In 2011, the Internet Assigned Numbers Authority (IANA) issued the last remaining /8 address blocks to the Regional Internet Registries (RIR), leaving the RIRs in control of assigning the remainder of the available IPv4 addresses. This increases the difficulty for Internet Service Providers (ISPs) to continue to obtain unallocated IPv4 address space, forcing a plan of action both to preserve the remaining IPv4 address space and to provide a mechanism for IPv6 translation. Many technologies have emerged to solve this problem, including NAT444, DS-Lite, and 6rd; all of which are based upon a common foundation of Carrier Grade Network Address Translation (CGN).
The Solution
ARKITEK’s solution on CGNAT provides a reliable path for Commercial Operators (Fixed and Mobile Subscribers) and large-enterprises to implement CGNAT – including an overview of the solution, design and scaling considerations, and an explanation of system configuration, optional features, and traffic logging.
Note: CGN also is sometimes called Large Scale NAT (LSN), and is the term used in the IETF documents referenced on this page.
Solution Overview
CGN provides a methodology for preserving IPv4 addresses by centralizing the public address resources and sharing those resources across a large user community.

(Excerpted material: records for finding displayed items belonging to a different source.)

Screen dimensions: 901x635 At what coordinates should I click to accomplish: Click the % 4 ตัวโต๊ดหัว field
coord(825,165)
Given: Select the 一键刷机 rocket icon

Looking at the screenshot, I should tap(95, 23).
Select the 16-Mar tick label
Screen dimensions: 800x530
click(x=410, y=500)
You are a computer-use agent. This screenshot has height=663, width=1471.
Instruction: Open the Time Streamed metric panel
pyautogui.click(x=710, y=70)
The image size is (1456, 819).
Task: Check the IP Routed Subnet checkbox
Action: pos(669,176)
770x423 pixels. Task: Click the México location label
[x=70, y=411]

CGN general architecture consists of an access network (addressed with RFC 6598 reserved address 100.64.0.0/10), an aggregation routing layer, CGN devices, and peering routers egressing to the public Internet. For business or residential customers that are directly connected to the access network, there is only one level of NAT (NAT44) required. These customers receive an address directly from the 100.64.0.0/10 subnet. Typically, residential customers deploy a gateway device that implements NAT, creating the NAT444 model. The clients use private addresses from the RFC 1918 IP address space. The private addresses are translated into addresses in the 100.64.0.0/10 subnet, which is configured within the ISP access infrastructure. Client (end-user) traffic then is routed through an aggregation layer to the assigned CGN device, and then translated into IPv4 public addresses. CGN deployment is transparent to end-users and requires no configuration changes to customer-premise equipment (CPE) or hosts.

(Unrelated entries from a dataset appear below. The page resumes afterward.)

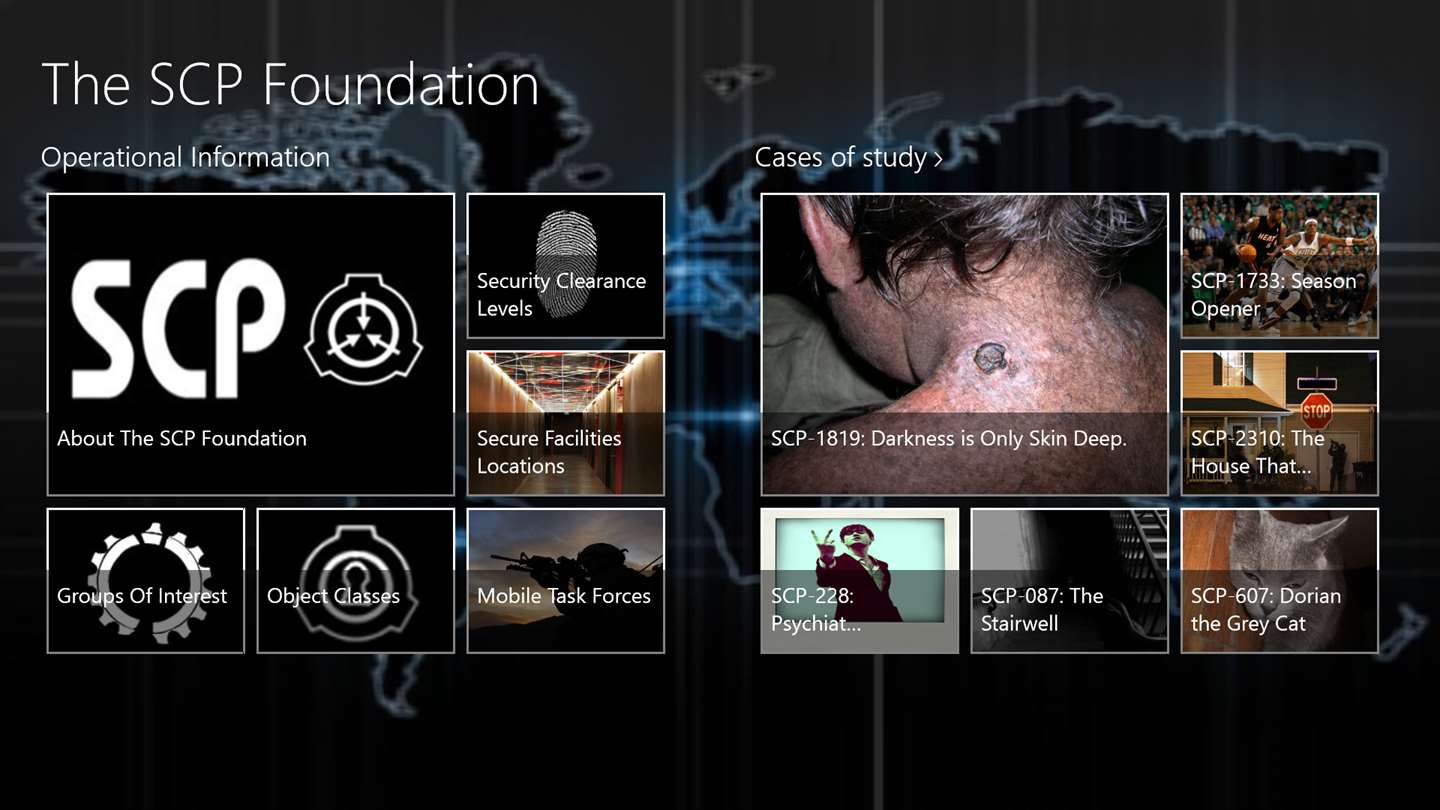The image size is (1440, 810).
Task: Open SCP-607 Dorian the Grey Cat
Action: tap(1280, 581)
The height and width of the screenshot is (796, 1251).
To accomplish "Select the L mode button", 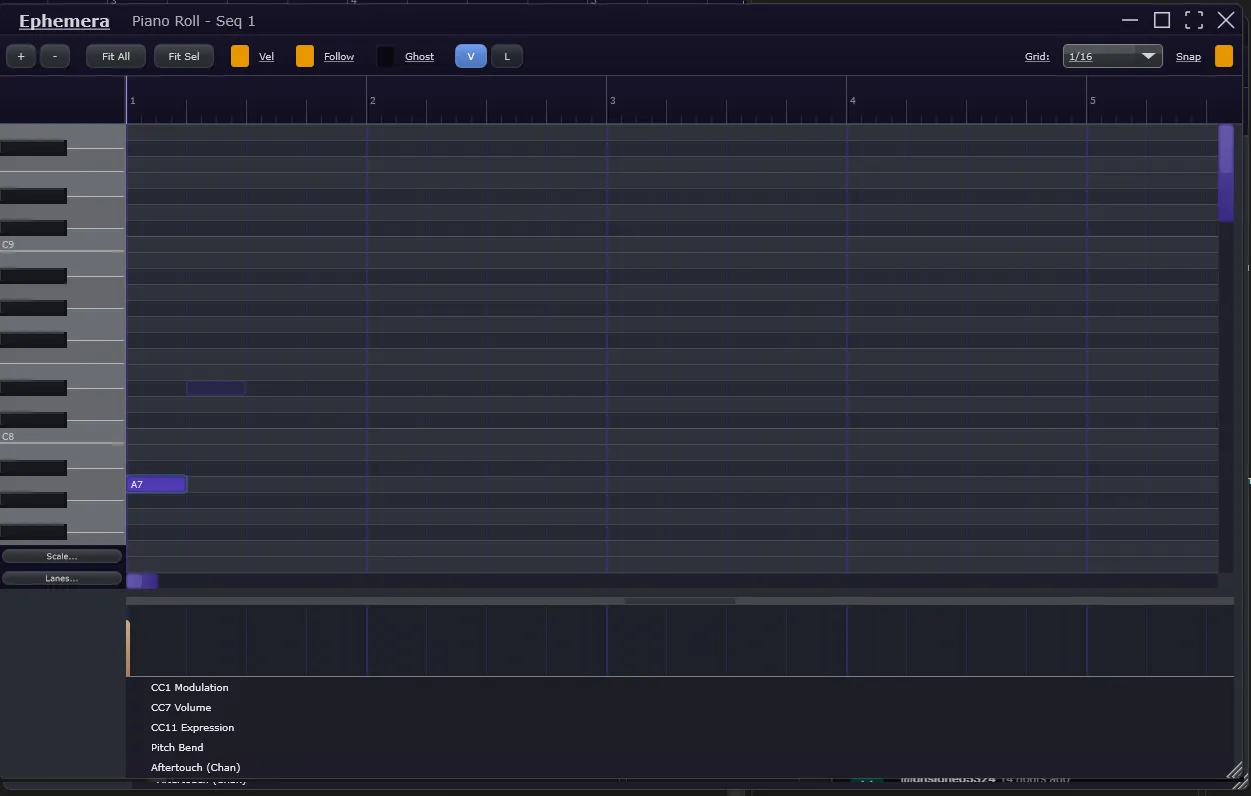I will (x=507, y=57).
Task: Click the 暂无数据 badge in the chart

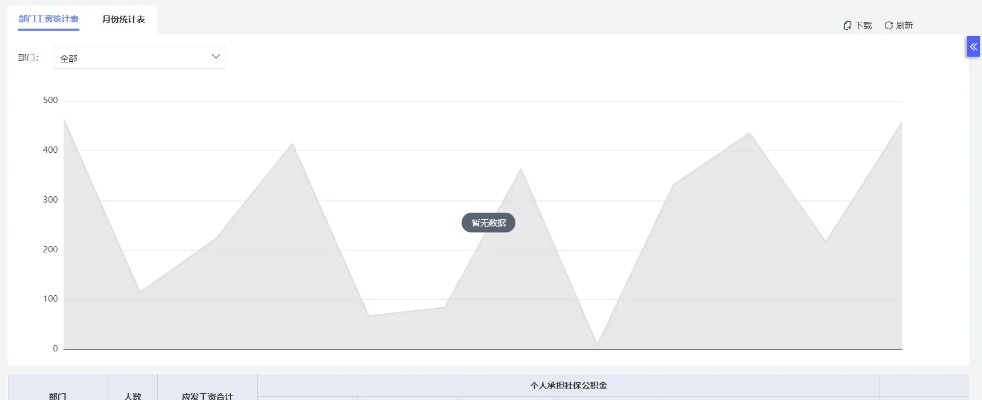Action: (x=488, y=223)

CGN offers the following advantages over traditional NAT operations:
High Transparency
CGN implements several features to provide a seamless user experience across a NAT environment, including Endpoint-independent Mapping (EIM), Endpoint-independent Filtering (EIF), address pooling, hair-pinning, and port preservation. These features provide a transparent client access environment to outside resources, thus insuring that both client-server and peer-to- peer applications continue to function as designed.
Well-Defined Behavior
CGN is a mature technology whose operation is well standardized by several IETF RFCs and draft documents, including the following (links open in new window):
- BEHAVE-TCP (RFC 5382 and RFC 7857)
- BEHAVE-UDP (RFC 4787 and RFC 6888)
- BEHAVE-ICMP (RFC 5508)
- CGN (draft-nishitani-cgn-05)
These RFCs provide a foundation for application transparency and they formalize CGN behavior to facilitate future application development.
Fairness and Resource Sharing
Our CGN implementation provides limits at both session and user levels in order to control the amount of allocated resources. This ensures that resources are distributed fairly across the user-base in accordance with the service provider’s requirements.
Log File Size Management
CGN implementations can create large amounts of logging data in service provider networks. Configuring and fine-tuning the NAT equipment, many logging techniques can be implemented to limit both the number of log entries and their size.
Commercial References
Our solution is currently implemented and serving fixed and mobile subscribers in Turkey, on TURKCELL (mobile operator with 35M subscribers), TURKCELL SUPERONLINE (fixed operator with 2M subscribers), Turk Telekom Mobile (formerly AVEA / mobile operator with 20M subscribers), DSMART (fixed operator with 400K subscribers) and Millenicom (fixed operator with 200K subscribers).
Complementary Solutions
When implementing CGNAT in commercial operators; local regulatory authority(ies) may require operators to log address translations, correlate this data with subscriber identity information, and to provide a search facility to be able to identify a subscriber using specific public IP address (and port range) at given time/date interval.
We can work with you to build carrier-grade logging, data correlation and search tool, based on local laws and regulatory authority specific requirements.